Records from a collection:
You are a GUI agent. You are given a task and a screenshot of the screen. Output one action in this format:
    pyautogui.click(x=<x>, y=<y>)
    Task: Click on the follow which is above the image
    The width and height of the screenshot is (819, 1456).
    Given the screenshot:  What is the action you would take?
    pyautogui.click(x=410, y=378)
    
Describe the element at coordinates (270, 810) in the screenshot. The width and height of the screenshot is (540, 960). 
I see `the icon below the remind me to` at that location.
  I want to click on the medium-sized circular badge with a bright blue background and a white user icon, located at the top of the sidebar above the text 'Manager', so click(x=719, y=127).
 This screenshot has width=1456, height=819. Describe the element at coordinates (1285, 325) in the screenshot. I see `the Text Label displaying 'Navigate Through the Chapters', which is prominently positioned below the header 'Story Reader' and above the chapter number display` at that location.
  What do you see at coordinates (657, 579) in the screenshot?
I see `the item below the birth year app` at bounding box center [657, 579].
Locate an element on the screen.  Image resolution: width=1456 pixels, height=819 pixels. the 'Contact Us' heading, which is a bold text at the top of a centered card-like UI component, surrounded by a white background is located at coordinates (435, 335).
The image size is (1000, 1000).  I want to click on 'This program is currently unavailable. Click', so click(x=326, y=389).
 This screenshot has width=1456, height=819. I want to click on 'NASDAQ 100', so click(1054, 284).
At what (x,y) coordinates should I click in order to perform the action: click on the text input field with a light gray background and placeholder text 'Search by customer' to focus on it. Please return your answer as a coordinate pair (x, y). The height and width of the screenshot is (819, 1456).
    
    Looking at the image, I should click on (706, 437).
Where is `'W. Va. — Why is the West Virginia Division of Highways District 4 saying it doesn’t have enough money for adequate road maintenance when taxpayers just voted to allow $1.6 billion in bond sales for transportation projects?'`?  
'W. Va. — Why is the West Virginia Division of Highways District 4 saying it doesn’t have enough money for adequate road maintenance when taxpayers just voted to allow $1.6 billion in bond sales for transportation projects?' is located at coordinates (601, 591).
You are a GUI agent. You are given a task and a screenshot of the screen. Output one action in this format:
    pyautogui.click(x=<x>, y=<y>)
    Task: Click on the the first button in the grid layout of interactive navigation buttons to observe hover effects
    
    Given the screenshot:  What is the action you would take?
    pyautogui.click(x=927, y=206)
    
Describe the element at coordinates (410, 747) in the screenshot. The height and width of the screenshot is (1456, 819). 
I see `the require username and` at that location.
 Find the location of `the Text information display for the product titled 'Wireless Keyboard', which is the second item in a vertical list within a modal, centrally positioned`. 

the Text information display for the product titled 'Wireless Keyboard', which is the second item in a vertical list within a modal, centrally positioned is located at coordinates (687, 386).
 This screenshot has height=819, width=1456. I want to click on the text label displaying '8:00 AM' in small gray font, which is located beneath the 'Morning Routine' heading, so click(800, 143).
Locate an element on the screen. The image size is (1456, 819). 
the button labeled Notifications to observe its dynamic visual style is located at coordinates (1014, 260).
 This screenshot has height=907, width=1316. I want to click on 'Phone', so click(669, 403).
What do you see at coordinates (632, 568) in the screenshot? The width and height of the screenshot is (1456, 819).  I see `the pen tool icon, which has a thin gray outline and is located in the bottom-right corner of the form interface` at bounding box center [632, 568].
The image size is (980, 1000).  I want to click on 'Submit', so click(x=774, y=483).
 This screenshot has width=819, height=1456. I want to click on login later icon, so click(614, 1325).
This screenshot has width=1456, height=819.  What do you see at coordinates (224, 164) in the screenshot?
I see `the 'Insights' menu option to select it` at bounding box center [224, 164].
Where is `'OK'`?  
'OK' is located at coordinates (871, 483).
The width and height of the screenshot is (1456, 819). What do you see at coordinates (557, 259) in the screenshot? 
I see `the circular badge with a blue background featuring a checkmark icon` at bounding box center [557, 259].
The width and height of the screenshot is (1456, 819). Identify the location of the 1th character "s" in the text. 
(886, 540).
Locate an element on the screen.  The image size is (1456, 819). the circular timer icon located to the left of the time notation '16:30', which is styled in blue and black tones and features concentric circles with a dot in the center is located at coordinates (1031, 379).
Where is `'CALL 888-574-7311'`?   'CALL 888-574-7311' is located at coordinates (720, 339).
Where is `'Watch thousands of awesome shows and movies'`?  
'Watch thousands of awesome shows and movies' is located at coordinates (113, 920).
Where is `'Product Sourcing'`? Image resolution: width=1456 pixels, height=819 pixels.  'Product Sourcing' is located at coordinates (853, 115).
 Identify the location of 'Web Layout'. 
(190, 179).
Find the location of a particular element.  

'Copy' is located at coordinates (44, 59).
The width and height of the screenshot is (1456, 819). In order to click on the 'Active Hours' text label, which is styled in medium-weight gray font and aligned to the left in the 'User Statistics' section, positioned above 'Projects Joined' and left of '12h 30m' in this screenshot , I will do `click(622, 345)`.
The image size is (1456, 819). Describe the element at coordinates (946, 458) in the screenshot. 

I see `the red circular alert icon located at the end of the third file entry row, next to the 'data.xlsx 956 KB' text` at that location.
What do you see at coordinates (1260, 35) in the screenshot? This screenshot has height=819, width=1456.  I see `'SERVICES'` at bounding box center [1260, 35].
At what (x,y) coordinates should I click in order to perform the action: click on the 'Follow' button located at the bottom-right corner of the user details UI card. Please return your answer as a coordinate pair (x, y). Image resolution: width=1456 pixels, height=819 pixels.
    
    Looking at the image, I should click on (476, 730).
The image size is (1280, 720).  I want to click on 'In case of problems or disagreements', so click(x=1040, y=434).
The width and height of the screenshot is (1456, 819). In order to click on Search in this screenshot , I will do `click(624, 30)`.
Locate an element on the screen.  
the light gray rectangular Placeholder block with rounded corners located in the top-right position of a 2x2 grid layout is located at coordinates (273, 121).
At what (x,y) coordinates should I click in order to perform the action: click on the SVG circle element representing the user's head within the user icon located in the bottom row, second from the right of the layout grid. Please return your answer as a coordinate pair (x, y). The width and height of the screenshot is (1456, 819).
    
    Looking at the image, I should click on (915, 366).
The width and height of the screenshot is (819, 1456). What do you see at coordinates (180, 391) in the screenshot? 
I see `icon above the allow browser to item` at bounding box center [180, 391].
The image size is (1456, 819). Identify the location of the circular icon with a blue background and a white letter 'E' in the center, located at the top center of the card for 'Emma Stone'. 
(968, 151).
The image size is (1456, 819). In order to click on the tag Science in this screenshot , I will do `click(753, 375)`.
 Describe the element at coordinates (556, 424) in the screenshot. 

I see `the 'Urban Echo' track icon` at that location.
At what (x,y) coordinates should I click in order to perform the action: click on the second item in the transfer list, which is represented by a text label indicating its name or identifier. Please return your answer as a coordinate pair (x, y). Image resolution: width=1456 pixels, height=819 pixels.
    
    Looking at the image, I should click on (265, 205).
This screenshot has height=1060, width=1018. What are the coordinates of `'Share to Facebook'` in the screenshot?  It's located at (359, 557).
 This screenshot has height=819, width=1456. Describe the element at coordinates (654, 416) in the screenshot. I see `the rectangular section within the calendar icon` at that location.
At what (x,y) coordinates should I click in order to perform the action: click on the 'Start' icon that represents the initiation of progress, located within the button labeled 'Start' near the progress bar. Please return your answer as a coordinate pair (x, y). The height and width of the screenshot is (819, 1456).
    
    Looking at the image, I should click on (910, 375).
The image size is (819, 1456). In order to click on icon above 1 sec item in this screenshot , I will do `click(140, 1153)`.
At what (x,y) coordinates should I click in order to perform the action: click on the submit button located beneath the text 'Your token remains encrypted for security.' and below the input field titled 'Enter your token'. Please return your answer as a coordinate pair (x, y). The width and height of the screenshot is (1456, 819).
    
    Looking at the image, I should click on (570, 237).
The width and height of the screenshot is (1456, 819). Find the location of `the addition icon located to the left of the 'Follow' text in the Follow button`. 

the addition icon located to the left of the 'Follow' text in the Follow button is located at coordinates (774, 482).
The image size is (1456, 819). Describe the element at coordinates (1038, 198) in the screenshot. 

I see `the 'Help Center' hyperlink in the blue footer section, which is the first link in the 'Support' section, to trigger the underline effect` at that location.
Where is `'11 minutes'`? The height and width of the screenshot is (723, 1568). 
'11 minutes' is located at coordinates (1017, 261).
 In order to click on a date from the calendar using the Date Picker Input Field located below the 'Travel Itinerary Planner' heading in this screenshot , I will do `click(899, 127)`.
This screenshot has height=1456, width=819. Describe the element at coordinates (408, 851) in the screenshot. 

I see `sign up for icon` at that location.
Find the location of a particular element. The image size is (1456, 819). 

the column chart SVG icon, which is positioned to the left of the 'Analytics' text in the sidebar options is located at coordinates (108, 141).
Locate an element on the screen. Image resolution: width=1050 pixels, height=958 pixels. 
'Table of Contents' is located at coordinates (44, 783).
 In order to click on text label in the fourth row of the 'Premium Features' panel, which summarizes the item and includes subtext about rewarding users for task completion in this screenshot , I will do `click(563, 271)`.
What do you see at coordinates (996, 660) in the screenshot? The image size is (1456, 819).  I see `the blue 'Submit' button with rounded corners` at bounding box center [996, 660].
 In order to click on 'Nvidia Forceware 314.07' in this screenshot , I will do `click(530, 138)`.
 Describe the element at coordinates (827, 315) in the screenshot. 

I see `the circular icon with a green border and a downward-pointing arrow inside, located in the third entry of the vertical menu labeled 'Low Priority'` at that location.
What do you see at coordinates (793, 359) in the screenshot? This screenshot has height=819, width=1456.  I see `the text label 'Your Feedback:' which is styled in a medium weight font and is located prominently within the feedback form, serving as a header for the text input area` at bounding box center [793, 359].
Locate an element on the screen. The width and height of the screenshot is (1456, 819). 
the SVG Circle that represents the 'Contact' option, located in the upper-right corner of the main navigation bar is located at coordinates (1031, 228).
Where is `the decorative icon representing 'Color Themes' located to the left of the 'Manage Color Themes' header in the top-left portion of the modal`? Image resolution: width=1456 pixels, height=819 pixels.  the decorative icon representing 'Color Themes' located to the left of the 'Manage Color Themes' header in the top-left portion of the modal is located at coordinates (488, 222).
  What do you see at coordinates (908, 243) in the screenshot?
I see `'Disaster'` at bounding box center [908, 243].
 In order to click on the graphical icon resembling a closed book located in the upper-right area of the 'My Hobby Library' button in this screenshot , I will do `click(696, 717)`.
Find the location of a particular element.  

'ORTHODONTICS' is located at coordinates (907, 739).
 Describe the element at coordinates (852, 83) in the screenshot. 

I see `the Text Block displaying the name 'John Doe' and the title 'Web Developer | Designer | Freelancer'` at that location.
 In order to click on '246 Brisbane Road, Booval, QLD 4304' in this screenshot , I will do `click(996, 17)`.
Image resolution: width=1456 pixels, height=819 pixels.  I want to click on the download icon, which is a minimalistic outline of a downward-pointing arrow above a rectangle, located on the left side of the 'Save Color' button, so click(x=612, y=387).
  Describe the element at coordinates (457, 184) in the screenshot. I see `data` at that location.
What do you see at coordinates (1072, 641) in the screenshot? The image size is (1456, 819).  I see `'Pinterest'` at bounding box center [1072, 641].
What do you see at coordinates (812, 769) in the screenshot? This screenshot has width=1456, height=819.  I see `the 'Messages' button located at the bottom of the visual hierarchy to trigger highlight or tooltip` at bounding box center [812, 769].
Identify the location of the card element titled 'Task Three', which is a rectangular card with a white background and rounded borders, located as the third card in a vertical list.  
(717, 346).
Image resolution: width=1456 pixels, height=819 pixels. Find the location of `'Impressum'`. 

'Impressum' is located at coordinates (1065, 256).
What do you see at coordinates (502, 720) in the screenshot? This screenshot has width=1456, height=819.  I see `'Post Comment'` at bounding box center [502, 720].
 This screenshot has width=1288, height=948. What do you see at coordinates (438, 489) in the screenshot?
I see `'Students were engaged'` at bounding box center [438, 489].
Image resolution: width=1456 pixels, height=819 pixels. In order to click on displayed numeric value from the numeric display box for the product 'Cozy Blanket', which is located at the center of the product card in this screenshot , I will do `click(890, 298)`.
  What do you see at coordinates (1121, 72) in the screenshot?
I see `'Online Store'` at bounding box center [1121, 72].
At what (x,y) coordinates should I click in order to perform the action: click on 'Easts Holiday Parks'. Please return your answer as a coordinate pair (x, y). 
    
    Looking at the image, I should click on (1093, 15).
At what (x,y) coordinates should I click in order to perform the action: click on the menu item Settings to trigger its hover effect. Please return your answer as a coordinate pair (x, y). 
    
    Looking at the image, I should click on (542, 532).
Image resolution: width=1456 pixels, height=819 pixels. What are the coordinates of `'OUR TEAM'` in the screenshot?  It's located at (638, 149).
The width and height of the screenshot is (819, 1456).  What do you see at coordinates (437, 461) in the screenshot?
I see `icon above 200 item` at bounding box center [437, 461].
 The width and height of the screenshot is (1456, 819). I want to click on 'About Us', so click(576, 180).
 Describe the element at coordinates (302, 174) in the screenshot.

WHAT THE EXERCISE ASKS — Put the lines of the material above into a JSON list of strings, one string per line with blank lines left out, covering everything from the line containing "In order to click on the graphical" down to the line containing "What do you see at coordinates (812, 769)", both included.

RESULT FOR THIS TASK —
[
  " In order to click on the graphical icon resembling a closed book located in the upper-right area of the 'My Hobby Library' button in this screenshot , I will do `click(696, 717)`.",
  "Find the location of a particular element.  ",
  "'ORTHODONTICS' is located at coordinates (907, 739).",
  " Describe the element at coordinates (852, 83) in the screenshot. ",
  "I see `the Text Block displaying the name 'John Doe' and the title 'Web Developer | Designer | Freelancer'` at that location.",
  " In order to click on '246 Brisbane Road, Booval, QLD 4304' in this screenshot , I will do `click(996, 17)`.",
  "Image resolution: width=1456 pixels, height=819 pixels.  I want to click on the download icon, which is a minimalistic outline of a downward-pointing arrow above a rectangle, located on the left side of the 'Save Color' button, so click(x=612, y=387).",
  "  Describe the element at coordinates (457, 184) in the screenshot. I see `data` at that location.",
  "What do you see at coordinates (1072, 641) in the screenshot? The image size is (1456, 819).  I see `'Pinterest'` at bounding box center [1072, 641].",
  "What do you see at coordinates (812, 769) in the screenshot? This screenshot has width=1456, height=819.  I see `the 'Messages' button located at the bottom of the visual hierarchy to trigger highlight or tooltip` at bounding box center [812, 769]."
]